Problem requirements:
Print out the complete set of records below, exactly as they read.

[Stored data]
....
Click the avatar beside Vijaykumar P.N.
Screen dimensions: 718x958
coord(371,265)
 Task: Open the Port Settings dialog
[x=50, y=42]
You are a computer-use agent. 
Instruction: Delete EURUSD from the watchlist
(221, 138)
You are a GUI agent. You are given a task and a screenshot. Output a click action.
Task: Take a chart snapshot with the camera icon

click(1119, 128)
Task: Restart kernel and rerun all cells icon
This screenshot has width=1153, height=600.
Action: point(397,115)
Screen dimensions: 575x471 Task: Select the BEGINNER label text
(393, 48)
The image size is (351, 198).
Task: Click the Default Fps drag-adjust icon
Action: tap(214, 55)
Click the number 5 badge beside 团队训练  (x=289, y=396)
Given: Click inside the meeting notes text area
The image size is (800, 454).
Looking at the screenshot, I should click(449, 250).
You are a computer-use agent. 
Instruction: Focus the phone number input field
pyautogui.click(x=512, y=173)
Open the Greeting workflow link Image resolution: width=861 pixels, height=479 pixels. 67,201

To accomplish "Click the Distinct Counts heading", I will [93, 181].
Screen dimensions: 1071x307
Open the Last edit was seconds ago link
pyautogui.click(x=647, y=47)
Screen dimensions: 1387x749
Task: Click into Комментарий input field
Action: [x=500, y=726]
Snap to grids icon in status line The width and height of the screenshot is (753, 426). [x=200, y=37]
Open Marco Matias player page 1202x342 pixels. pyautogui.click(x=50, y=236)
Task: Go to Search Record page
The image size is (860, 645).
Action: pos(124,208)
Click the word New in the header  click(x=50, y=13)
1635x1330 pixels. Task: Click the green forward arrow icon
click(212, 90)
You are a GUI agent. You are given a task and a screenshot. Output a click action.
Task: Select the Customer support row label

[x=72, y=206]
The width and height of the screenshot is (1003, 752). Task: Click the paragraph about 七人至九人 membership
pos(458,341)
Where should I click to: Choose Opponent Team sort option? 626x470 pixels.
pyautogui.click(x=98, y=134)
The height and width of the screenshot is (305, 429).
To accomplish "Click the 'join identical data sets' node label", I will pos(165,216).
....
Exercise answer:
Click the avatar beside Vijaykumar P.N.
Screen dimensions: 718x958
coord(371,265)
 Task: Open the Port Settings dialog
[x=50, y=42]
You are a computer-use agent. 
Instruction: Delete EURUSD from the watchlist
(221, 138)
You are a GUI agent. You are given a task and a screenshot. Output a click action.
Task: Take a chart snapshot with the camera icon

click(1119, 128)
Task: Restart kernel and rerun all cells icon
This screenshot has width=1153, height=600.
Action: point(397,115)
Screen dimensions: 575x471 Task: Select the BEGINNER label text
(393, 48)
The image size is (351, 198).
Task: Click the Default Fps drag-adjust icon
Action: tap(214, 55)
Click the number 5 badge beside 团队训练  (x=289, y=396)
Given: Click inside the meeting notes text area
The image size is (800, 454).
Looking at the screenshot, I should click(449, 250).
You are a computer-use agent. 
Instruction: Focus the phone number input field
pyautogui.click(x=512, y=173)
Open the Greeting workflow link Image resolution: width=861 pixels, height=479 pixels. 67,201

To accomplish "Click the Distinct Counts heading", I will [93, 181].
Screen dimensions: 1071x307
Open the Last edit was seconds ago link
pyautogui.click(x=647, y=47)
Screen dimensions: 1387x749
Task: Click into Комментарий input field
Action: [x=500, y=726]
Snap to grids icon in status line The width and height of the screenshot is (753, 426). [x=200, y=37]
Open Marco Matias player page 1202x342 pixels. pyautogui.click(x=50, y=236)
Task: Go to Search Record page
The image size is (860, 645).
Action: pos(124,208)
Click the word New in the header  click(x=50, y=13)
1635x1330 pixels. Task: Click the green forward arrow icon
click(212, 90)
You are a GUI agent. You are given a task and a screenshot. Output a click action.
Task: Select the Customer support row label

[x=72, y=206]
The width and height of the screenshot is (1003, 752). Task: Click the paragraph about 七人至九人 membership
pos(458,341)
Where should I click to: Choose Opponent Team sort option? 626x470 pixels.
pyautogui.click(x=98, y=134)
The height and width of the screenshot is (305, 429).
To accomplish "Click the 'join identical data sets' node label", I will pos(165,216).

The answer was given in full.